_Activity_:
Start at the line with "Open the Tuner/TV" in the records below, stop at the line with "Task: Open the 訊息 messages tab", and return every line in that span exactly, the two end lines included.

_Data for this task_:
>>

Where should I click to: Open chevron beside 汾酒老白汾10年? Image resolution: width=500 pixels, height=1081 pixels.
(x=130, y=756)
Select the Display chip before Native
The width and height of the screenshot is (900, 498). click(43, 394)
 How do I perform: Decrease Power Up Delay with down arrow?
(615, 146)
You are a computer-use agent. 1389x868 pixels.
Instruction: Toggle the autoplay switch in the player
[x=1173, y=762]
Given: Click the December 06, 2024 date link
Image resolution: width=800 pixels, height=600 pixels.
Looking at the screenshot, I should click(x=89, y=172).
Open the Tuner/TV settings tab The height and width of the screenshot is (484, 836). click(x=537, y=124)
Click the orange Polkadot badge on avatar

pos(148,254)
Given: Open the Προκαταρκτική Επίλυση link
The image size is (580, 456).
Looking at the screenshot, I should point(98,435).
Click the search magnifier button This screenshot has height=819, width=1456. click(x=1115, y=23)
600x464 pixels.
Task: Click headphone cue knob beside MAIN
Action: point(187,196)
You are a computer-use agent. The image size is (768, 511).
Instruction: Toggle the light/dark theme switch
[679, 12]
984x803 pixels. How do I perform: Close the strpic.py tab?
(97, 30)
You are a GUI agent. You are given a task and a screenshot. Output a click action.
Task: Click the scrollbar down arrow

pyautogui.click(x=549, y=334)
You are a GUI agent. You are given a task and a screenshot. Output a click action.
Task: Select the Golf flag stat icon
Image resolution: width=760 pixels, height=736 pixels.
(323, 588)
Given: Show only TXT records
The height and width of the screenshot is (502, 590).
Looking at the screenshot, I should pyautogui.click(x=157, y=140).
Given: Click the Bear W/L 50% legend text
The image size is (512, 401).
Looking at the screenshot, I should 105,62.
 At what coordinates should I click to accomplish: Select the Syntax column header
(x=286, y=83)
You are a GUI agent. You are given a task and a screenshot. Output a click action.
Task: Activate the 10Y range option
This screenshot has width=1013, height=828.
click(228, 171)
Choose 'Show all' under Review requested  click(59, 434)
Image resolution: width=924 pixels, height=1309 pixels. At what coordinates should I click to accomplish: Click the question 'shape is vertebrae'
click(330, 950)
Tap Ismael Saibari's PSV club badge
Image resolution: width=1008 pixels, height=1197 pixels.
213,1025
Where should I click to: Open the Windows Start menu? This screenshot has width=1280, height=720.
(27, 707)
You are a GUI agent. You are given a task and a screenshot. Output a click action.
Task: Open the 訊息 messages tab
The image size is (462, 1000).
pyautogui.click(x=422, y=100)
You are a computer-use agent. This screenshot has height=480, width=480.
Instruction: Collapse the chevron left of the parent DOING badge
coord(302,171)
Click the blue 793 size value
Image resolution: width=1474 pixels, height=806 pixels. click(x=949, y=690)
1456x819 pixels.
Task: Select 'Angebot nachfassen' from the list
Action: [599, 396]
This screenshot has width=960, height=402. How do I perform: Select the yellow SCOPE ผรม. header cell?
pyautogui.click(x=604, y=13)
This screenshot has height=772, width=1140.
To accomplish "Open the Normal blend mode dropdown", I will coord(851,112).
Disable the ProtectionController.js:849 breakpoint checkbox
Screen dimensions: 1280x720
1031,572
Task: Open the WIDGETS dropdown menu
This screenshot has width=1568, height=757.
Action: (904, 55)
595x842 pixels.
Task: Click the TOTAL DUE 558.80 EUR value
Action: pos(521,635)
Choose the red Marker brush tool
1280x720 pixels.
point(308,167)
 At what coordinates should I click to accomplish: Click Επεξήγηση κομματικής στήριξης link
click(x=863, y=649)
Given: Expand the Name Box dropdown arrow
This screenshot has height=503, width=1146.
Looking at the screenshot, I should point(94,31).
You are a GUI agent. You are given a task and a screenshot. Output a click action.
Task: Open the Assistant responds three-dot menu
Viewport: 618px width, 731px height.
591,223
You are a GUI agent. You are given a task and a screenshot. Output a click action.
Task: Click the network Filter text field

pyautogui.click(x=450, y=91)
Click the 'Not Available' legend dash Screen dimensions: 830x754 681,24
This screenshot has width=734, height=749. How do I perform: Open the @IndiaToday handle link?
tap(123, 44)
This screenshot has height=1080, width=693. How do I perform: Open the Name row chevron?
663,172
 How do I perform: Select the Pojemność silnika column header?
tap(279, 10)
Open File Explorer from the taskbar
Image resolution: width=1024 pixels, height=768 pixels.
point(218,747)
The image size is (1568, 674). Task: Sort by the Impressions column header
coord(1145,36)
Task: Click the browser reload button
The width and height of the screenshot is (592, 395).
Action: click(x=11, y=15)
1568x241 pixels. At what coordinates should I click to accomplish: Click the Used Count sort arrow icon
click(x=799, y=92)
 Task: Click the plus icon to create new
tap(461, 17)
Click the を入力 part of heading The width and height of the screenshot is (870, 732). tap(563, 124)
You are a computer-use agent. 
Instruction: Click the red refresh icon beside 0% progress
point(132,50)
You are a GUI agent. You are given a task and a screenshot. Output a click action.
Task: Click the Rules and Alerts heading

<<

_Written response_:
Open the Tuner/TV settings tab The height and width of the screenshot is (484, 836). click(x=537, y=124)
Click the orange Polkadot badge on avatar

pos(148,254)
Given: Open the Προκαταρκτική Επίλυση link
The image size is (580, 456).
Looking at the screenshot, I should point(98,435).
Click the search magnifier button This screenshot has height=819, width=1456. click(x=1115, y=23)
600x464 pixels.
Task: Click headphone cue knob beside MAIN
Action: point(187,196)
You are a computer-use agent. The image size is (768, 511).
Instruction: Toggle the light/dark theme switch
[679, 12]
984x803 pixels. How do I perform: Close the strpic.py tab?
(97, 30)
You are a GUI agent. You are given a task and a screenshot. Output a click action.
Task: Click the scrollbar down arrow

pyautogui.click(x=549, y=334)
You are a GUI agent. You are given a task and a screenshot. Output a click action.
Task: Select the Golf flag stat icon
Image resolution: width=760 pixels, height=736 pixels.
(323, 588)
Given: Show only TXT records
The height and width of the screenshot is (502, 590).
Looking at the screenshot, I should pyautogui.click(x=157, y=140).
Given: Click the Bear W/L 50% legend text
The image size is (512, 401).
Looking at the screenshot, I should 105,62.
 At what coordinates should I click to accomplish: Select the Syntax column header
(x=286, y=83)
You are a GUI agent. You are given a task and a screenshot. Output a click action.
Task: Activate the 10Y range option
This screenshot has width=1013, height=828.
click(228, 171)
Choose 'Show all' under Review requested  click(59, 434)
Image resolution: width=924 pixels, height=1309 pixels. At what coordinates should I click to accomplish: Click the question 'shape is vertebrae'
click(330, 950)
Tap Ismael Saibari's PSV club badge
Image resolution: width=1008 pixels, height=1197 pixels.
213,1025
Where should I click to: Open the Windows Start menu? This screenshot has width=1280, height=720.
(27, 707)
You are a GUI agent. You are given a task and a screenshot. Output a click action.
Task: Open the 訊息 messages tab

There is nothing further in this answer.